## TRECHO DA CRÔNICA

+ + + +

Um menino me estendeu a mão e me levou ao Parque Mutirama

Há um consenso, dentro da história da culinária brasileira, de que o pão de queijo tem sua origem em Minas Gerais, mas o local exato do estado não é mencionado. O pão de queijo verdadeiramente de queijo não é encontrado em qualquer lanchonete de Goiânia. Na maioria dos estabelecimentos, o que se encontra é pão-sem-queijo. Creio que já falei sobre isso numa crônica anterior. Em algumas das lanchonetes (na verdade, a maioria), o que se oferece é uma quitanda grande, sem queijo. É mais polvilho. Sobre o tamanhão, ele é um marketing ardiloso para atrair os clientes que têm o olho maior que a boca.

Estive em Ouro Preto recentemente. Fui a uma padaria tomar café da manhã e perguntei à atendente se o pão de queijo de lá era realmente de queijo. Inclusive contei-lhe que em Goiânia é difícil encontrar uma iguaria realmente legítima. Ela foi rápida na resposta, dada de modo risonho e espontâneo: “Você vai comer o pão de queijo de Minas, o verdadeiro, o melhor”. “Será”, pensei. Dei a primeira mordida e tchan-tchan-tchan… Conversa mole da atendente. Ainda bem que havia muitos clientes, e ela nem percebeu o meu semblante de desaprovação. Em Mariana, cidade vizinha, também foi do mesmo jeito: nada de queijo na iguaria. Não deu tempo de eu ir a outras lanchonetes e saber se lá ocorre o mesmo que aqui.

+ + + +

## DADOS COLETADOS

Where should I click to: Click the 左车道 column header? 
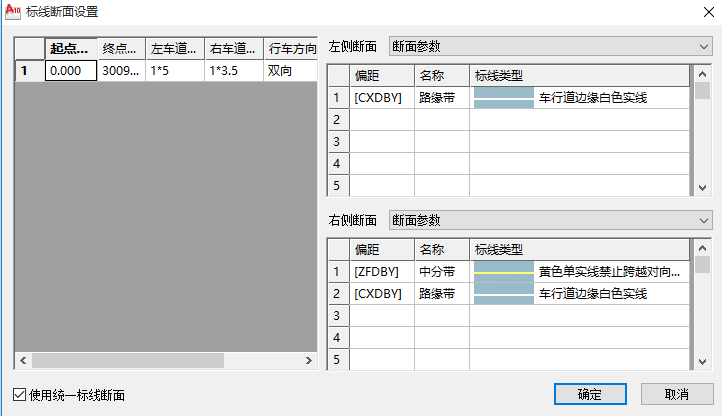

+ + + +

## LISTA DE TAREFAS
a) De acordo com a crônica sobre o pão de queijo, em que cidade vizinha de Ouro Preto a iguaria também veio sem queijo?
b) Continue a crônica sobre o pão de queijo a partir da última frase apresentada.

## RESPOSTAS DO EXERCÍCIO
a) Em Mariana.

b)
Eu praticamente como pão de queijo (verdadeiramente de queijo) todos os dias quando vou para o trabalho. Nos sábados não, mas resolvi ir neste último à lanchonete onde vou sempre em busca da iguaria, como também da famosa mãe-benta. A história deste estabelecimento (Biscoito Pereira da rua 55, Centro) passa de 60 anos. Na primeira vez em que fui lá, eu tinha uns 16 anos. Eu trabalhava como office boy numa gráfica. Cansado de andar de bicicleta pela cidade na entrega de mercadorias e documentos, posteriormente virei blocador, depois impressor.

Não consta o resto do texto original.